Islamic State terrorist group exploits the economic downturn in Iraq and Syria

Islamic State terrorist group exploits the economic downturn in Iraq and Syria

The Islamic State (IS) is trying to take advantage of deteriorating economic conditions in Iraq and Syria to reconstitute itself, said the State Department’s envoy to the US-led coalition battling the terrorist group.

“One thing I heard consistently in both Iraq and Syria is that poverty, inequality, and perceived injustice continue to drive many young people to join terrorist groups, including [IS],” John Godfrey, acting US Special Envoy for the Global Coalition to Defeat ISIS, told reporters on Thursday.

“The combination of a severe drought and a weak harvest that will be about half of what is normal has created a significant economic downturn that impacts the revenues of local partners and also contributes to unemployment,” Godfrey said.

Godfrey, who recently returned from a visit to Iraq and Syria, cited local partners who say the terrorist group is “actively seeking to exploit that economic situation to reconstitute presence, or to try to reconstitute presence, in areas hardest hit by the economic downturn.”

Iraq declared victory over the Sunni terrorist group in December 2017, but the group is still waging a low-level insurgency in the rural, mountainous parts of northern and western Iraq. The group is also suspected of several bombings in Baghdad this year.
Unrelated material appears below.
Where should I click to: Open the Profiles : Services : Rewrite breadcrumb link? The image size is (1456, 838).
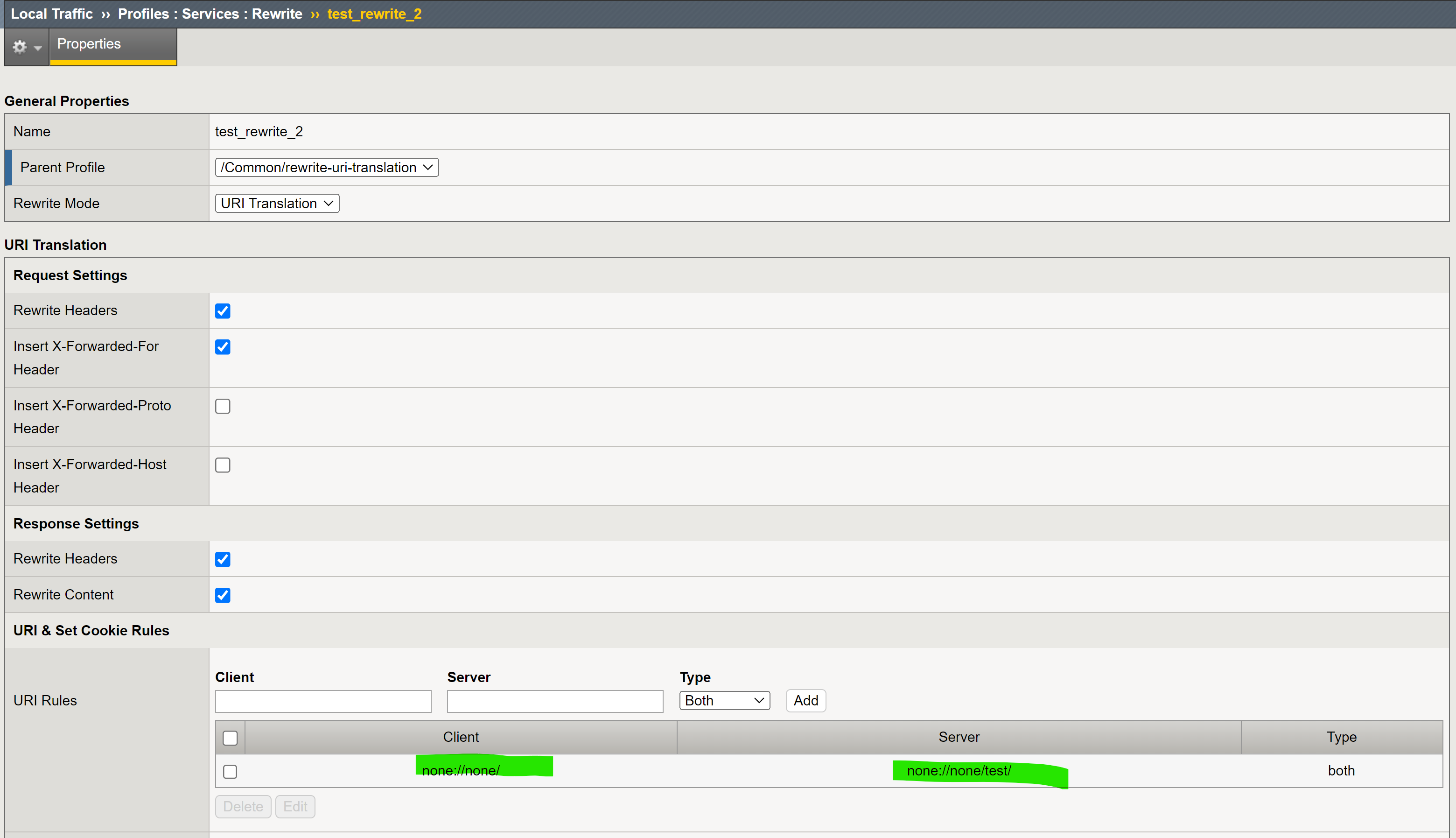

IS is also territorially defeated in Syria but has carried out small-scale attacks on regime forces or areas held by the US-backed Syrian Democratic Forces (SDF). After the fall of the last IS stronghold in Baghouz in March 2019, thousands of captured fighters and their families were transferred to makeshift camps and detention centers run by the SDF.

More than two years later, the remaining prisoners and some residents of the camps “constitute a potential threat to security in the region and beyond.”

“The estimated 43,000 men, women, and children housed by the Kurdish-led SDF are placing a major strain on the local authorities,” he added.

Human rights groups have repeatedly warned of the dire conditions in the camps and the potential for radicalization among impoverished residents.

On Monday, Secretary of State Antony Blinken pressed US allies to repatriate their citizens who are in the custody of the under-resourced, Kurdish-led SDF in northeast Syria. He described the detention of 10,000 suspected IS fighters, about 2,000 of whom are foreigners, as an “untenable” situation.

The United States has repatriated a total of 28 Americans to date, Godfrey said on Thursday. Of that group, 12 are adults and 10 have been prosecuted or are undergoing prosecution.